100 Years Ago in the Forward

A young man by the name of Samuel Chapin committed suicide in New York’s Turkish Baths on 1st Street and Third Avenue. After taking a shvitz for about an hour, Chapin, who also lived on 1st Street, gave one of the employees a 50 cent tip, then got into one of the beds and asked to be awakened at midnight. After he was awakened, he got dressed and disappeared. The employees thought he had left, but his fully-clothed body was discovered the next morning, floating in the “plunge,” or cold pool. The reason for the suicide is unknown.


75 Years Ago in the Forward

The theater was packed, although not with the usual Yiddish theater crowd waiting to see a regular show. Most of the audience members were middle-aged and older, and there were about three times as many women as men. The women were dressed to the nines, and many of them had fancy furs hanging from their shoulders. Waiting for something special, the attendees got what they wanted when the curtain rose: For the first time in 25 years, Boris and Bessie Thomashefsky shared the stage. Performing in Leon Kobrin’s, “Di Farloyrene Gan-eden,” the couple drew their old fans into the theater for a nostalgic look at how Yiddish theater used to be. The fans were not disappointed.

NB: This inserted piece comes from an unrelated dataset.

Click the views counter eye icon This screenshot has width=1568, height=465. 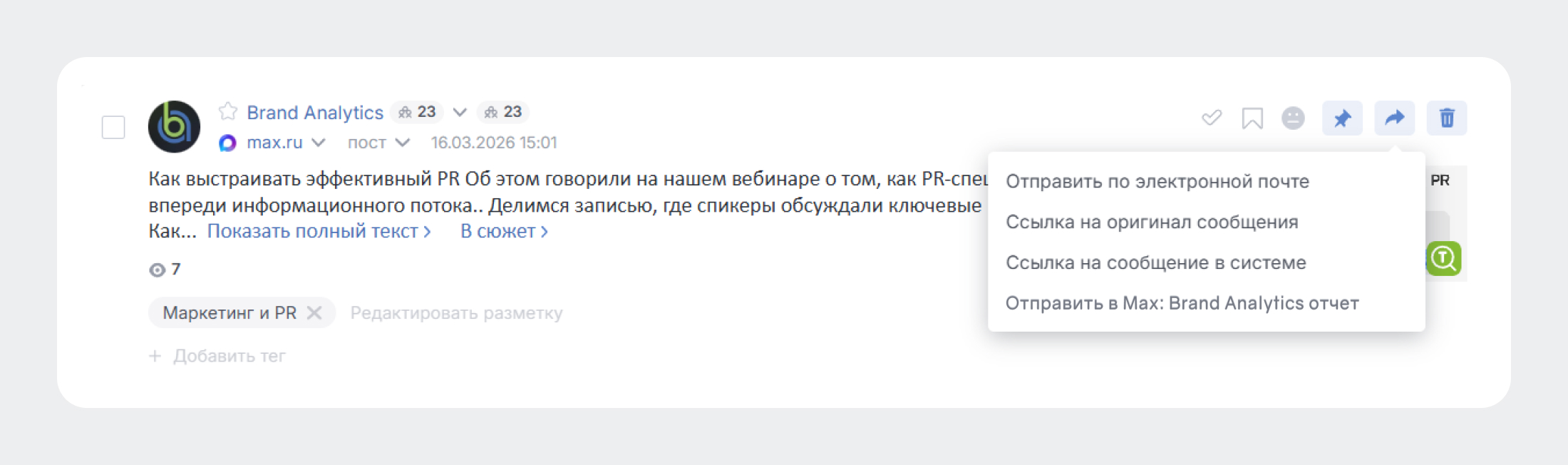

50 Years Ago in the Forward

A storm of protest has blown up around Long Island University linguistics professor Eduard Sitler. After the professor recently made some antisemitic comments that he said he regretted, the university looked into his background and discovered that Sitler had given up his American citizenship to fight for the Nazis during the war. Although Sitler has already resigned from his post at the university, his application for repatriation to the United States is now under protest from veterans groups and others.